## WHAT IS EXPECTED
Transcribe the data below verbatim from the line with "The image size is (1568, 674)." to the line with "You are a computer-use agent. Image resolution: width=1400". Include both of those lines.

[[ WORKING DATA open ]]

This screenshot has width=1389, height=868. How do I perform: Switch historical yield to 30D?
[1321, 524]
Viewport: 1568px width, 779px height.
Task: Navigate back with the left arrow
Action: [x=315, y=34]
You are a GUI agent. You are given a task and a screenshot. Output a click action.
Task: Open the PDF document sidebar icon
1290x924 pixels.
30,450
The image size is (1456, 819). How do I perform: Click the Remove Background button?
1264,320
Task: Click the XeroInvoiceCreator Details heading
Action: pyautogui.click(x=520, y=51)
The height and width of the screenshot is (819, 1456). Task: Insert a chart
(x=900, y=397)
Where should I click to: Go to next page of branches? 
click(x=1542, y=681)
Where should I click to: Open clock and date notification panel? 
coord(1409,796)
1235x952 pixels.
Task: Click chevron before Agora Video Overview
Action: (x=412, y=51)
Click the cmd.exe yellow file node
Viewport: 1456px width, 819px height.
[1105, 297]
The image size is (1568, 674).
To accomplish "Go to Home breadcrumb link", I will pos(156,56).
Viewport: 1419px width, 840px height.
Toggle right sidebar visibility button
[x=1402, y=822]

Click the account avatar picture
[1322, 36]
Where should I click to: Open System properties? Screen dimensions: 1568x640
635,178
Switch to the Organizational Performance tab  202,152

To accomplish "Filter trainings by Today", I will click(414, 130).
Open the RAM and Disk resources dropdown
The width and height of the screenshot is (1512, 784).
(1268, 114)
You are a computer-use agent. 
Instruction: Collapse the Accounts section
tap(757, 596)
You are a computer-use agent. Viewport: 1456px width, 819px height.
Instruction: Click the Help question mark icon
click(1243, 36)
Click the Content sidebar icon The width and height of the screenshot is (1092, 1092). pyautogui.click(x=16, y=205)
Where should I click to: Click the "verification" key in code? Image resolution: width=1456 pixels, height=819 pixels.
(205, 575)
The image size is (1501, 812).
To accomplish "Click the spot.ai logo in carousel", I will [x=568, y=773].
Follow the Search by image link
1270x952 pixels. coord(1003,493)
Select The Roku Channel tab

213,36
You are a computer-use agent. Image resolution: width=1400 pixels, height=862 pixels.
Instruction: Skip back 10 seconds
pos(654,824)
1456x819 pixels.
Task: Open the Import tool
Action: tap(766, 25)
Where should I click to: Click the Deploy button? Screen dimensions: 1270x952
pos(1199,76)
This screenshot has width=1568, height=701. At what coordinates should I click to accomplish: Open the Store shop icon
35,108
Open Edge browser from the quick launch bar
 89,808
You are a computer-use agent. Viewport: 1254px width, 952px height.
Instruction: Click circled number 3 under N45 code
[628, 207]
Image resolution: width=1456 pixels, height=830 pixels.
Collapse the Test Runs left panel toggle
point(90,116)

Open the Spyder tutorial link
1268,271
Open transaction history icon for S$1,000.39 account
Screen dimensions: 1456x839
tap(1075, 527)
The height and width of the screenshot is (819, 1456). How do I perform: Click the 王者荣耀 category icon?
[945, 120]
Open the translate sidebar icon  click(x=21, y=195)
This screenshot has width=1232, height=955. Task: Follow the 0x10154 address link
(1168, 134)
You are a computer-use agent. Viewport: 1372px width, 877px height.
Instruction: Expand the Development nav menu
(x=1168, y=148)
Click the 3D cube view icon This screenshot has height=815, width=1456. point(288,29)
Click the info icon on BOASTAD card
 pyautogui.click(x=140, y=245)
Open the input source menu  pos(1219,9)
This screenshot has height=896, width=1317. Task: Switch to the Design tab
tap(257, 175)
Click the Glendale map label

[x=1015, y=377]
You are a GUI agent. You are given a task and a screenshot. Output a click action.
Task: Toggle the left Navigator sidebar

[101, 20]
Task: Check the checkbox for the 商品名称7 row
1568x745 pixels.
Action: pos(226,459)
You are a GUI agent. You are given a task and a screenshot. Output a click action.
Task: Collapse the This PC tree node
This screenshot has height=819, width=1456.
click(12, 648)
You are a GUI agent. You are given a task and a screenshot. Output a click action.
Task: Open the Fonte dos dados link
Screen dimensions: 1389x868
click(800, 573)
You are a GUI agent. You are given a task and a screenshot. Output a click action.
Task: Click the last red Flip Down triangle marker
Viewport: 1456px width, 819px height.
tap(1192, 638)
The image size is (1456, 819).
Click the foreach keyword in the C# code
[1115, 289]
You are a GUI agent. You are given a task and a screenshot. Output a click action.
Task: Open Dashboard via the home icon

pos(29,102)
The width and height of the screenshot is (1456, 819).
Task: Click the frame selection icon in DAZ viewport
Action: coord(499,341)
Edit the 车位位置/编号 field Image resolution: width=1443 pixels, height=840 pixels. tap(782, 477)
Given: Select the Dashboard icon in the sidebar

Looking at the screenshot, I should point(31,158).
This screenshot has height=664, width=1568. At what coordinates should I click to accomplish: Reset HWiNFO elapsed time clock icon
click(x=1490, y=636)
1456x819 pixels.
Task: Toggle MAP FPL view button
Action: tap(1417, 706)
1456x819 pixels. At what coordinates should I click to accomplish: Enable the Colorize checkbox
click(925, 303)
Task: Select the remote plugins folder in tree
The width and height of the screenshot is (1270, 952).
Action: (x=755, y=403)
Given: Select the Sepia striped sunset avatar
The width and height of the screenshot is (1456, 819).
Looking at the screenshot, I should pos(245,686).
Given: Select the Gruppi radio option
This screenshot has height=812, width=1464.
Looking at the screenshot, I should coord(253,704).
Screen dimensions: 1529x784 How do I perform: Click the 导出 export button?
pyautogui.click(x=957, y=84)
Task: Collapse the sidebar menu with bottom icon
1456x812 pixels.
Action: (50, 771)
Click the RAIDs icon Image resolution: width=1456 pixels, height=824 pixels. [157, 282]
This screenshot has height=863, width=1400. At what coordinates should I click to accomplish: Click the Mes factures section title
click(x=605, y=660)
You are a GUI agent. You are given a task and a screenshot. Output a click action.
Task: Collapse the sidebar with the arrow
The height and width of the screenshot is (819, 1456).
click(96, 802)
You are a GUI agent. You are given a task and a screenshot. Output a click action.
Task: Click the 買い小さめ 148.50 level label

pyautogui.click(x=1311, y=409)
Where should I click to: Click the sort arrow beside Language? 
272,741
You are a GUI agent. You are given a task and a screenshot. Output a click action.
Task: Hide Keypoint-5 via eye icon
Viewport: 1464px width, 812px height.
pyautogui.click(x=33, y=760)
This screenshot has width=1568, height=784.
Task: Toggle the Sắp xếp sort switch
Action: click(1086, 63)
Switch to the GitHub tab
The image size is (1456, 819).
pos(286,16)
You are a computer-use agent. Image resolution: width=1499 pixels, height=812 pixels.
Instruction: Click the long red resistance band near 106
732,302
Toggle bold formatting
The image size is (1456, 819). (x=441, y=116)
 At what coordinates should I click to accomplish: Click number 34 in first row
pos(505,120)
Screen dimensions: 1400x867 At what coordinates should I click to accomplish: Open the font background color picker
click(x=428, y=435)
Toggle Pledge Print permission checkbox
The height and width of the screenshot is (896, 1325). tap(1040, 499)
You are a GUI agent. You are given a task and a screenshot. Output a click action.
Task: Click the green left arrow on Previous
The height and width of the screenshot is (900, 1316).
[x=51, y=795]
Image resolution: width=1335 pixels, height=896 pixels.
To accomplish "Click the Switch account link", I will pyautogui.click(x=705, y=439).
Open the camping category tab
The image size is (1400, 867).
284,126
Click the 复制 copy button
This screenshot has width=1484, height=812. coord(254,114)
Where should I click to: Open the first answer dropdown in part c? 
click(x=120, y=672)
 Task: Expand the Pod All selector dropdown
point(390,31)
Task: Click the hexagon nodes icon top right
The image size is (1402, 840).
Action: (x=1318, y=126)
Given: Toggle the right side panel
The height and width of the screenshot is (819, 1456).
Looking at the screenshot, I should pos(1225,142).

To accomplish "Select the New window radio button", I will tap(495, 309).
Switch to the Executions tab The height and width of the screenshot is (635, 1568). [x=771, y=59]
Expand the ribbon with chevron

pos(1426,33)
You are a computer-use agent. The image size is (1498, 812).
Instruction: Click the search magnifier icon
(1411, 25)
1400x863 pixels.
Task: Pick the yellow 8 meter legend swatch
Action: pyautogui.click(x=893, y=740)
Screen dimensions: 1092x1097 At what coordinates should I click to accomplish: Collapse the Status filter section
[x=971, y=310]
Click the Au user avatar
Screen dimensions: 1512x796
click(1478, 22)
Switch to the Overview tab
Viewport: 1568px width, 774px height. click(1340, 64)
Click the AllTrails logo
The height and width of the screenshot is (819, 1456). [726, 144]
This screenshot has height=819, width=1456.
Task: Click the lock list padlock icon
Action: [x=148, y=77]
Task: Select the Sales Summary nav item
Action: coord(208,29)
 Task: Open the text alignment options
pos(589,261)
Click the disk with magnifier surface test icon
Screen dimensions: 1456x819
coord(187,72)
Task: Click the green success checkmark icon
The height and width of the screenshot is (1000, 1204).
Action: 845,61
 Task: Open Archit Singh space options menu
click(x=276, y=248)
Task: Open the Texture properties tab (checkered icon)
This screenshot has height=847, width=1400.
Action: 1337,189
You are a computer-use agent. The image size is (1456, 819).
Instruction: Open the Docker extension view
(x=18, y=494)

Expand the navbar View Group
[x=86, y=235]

[[ WORKING DATA closed ]]

## RESULT OF THIS EXERCISE
The image size is (1568, 674).
To accomplish "Go to Home breadcrumb link", I will pos(156,56).
Viewport: 1419px width, 840px height.
Toggle right sidebar visibility button
[x=1402, y=822]

Click the account avatar picture
[1322, 36]
Where should I click to: Open System properties? Screen dimensions: 1568x640
635,178
Switch to the Organizational Performance tab  202,152

To accomplish "Filter trainings by Today", I will click(414, 130).
Open the RAM and Disk resources dropdown
The width and height of the screenshot is (1512, 784).
(1268, 114)
You are a computer-use agent. 
Instruction: Collapse the Accounts section
tap(757, 596)
You are a computer-use agent. Viewport: 1456px width, 819px height.
Instruction: Click the Help question mark icon
click(1243, 36)
Click the Content sidebar icon The width and height of the screenshot is (1092, 1092). pyautogui.click(x=16, y=205)
Where should I click to: Click the "verification" key in code? Image resolution: width=1456 pixels, height=819 pixels.
(205, 575)
The image size is (1501, 812).
To accomplish "Click the spot.ai logo in carousel", I will [x=568, y=773].
Follow the Search by image link
1270x952 pixels. coord(1003,493)
Select The Roku Channel tab

213,36
You are a computer-use agent. Image resolution: width=1400 pixels, height=862 pixels.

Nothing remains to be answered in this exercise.